Perhaps I'll start from the very beginning. I was diagnosed with Type 1 diabetes at the tender age of 11. At the start, taking care of myself seemed easy because I was pretty much dependent on my parents to do my jabs and portion my meals correctly. But as days turned into months and months turned into years, I found myself feeling more and more alone about my disease. Running off to the toilet to do my jab before every meal was such a hassle. Counting carbohydrates didn't seem to make much sense to me and enjoying myself held a far greater importance than watching my diet carefully.
Naturally, I grew tired with this responsibility and that lack of purpose in my life showed no reason whatsoever on my part to ensure my personal well-being. Giving up was definitely the most attractive option. And so I did. I struggled a lot with my faith in Him, constantly seeking some sort of resolution to all my problems. I asked for the most fundamental thing that a normal person would need in a pit of loneliness - Support. I remember praying one night, in a desperate plea saying, Lord, all I ask is for one person that I can really rely on. Just one person that I can talk to about the struggles I face and who would really understand all that medical jargon that I was talking about.

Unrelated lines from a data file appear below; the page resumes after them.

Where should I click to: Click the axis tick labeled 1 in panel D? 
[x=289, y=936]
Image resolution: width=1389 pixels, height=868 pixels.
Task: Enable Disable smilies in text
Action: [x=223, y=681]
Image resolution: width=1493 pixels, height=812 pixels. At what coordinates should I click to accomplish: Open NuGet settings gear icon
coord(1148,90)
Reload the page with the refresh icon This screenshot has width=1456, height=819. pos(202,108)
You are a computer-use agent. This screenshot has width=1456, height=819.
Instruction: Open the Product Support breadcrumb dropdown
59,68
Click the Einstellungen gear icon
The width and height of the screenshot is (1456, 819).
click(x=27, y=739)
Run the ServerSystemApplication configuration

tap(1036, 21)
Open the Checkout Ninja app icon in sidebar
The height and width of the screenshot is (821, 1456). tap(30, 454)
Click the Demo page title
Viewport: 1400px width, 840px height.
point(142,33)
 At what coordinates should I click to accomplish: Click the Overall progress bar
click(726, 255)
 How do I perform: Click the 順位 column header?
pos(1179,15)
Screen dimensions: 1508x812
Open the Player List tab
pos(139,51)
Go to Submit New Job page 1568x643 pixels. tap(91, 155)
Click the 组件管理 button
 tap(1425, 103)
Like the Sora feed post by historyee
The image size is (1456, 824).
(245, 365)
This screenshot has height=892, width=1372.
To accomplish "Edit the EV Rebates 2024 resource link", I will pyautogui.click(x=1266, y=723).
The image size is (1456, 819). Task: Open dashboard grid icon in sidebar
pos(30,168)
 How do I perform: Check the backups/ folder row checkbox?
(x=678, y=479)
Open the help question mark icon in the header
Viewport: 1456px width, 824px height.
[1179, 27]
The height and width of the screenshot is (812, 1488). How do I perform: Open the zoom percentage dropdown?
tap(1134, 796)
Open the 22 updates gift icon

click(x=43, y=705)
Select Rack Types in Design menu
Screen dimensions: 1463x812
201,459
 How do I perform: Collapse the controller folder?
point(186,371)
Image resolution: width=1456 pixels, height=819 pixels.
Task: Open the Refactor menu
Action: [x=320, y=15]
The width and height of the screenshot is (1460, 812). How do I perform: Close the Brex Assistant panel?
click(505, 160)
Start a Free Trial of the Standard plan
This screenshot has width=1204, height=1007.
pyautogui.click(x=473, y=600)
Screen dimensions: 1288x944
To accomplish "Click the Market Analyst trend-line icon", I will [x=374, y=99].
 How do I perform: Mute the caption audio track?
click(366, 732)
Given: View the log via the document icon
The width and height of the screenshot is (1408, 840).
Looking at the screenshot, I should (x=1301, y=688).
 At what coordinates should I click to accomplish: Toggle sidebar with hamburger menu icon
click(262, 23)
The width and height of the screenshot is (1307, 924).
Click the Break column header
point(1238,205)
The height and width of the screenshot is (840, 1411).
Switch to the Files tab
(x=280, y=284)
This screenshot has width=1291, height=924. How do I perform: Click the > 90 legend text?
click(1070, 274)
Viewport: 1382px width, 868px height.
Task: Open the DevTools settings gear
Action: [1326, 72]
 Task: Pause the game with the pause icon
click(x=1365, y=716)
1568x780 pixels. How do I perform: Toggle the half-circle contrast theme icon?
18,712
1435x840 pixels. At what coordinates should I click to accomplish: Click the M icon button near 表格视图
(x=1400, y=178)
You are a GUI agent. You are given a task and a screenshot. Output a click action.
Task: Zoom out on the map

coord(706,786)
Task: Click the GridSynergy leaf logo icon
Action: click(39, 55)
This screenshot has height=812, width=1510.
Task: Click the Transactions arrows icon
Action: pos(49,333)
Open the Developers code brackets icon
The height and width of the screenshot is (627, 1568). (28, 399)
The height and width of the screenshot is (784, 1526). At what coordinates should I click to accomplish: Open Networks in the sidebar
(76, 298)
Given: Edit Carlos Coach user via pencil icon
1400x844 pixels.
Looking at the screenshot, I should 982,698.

So my health started to decline to a point where I was at very high-risk of developing complications. Inevitably, mom confronted me about the state of my health. We got into this major cold war because it deeply saddened me that my doctor seemed to understand a whole lot more as to why my health had reached that state than she did. She on the other hand was angry that I seemed to not bother about how my health. In a sense, we both had things to be angry about.
Thankfully, we spent a good 4 hours thrashing things out and even drafted a plan as to where we would proceed from our current state. Our mother-daughter relationship has since been so much more special. I guess they weren't lying when they said that communication is the most important in building in a relationship. My eyes have finally been open to the difficulties that she faces as well.
Shortly after, I attended CC1 camp at St. Theresa's. On the last night, the aspect of sharing kept following me. I can't describe exactly what the feeling was like but sharing kept coming up in my thoughts even at the almost unwell state that I was in. That night, Debbie requested that I share about a God experience with the teens. At that instant, it was like an Oprah ah-ha moment. All the lightbulbs in my head seemed to all go off at the same time. I didn't know what it was exactly that I needed to share about because I just couldn't seem to really remember enough details of a particular God experience to share. So I shared about the most recent God experience that was still fresh in my mind. My mom. How God showed me a small fragment of His immense love for me through her.
It was there and then during the sharing that I realised. God had already sent me that one person that I asked for. That one person that could understand what I was going through. That one person that was with me from the beginning. It was none other than... my mother.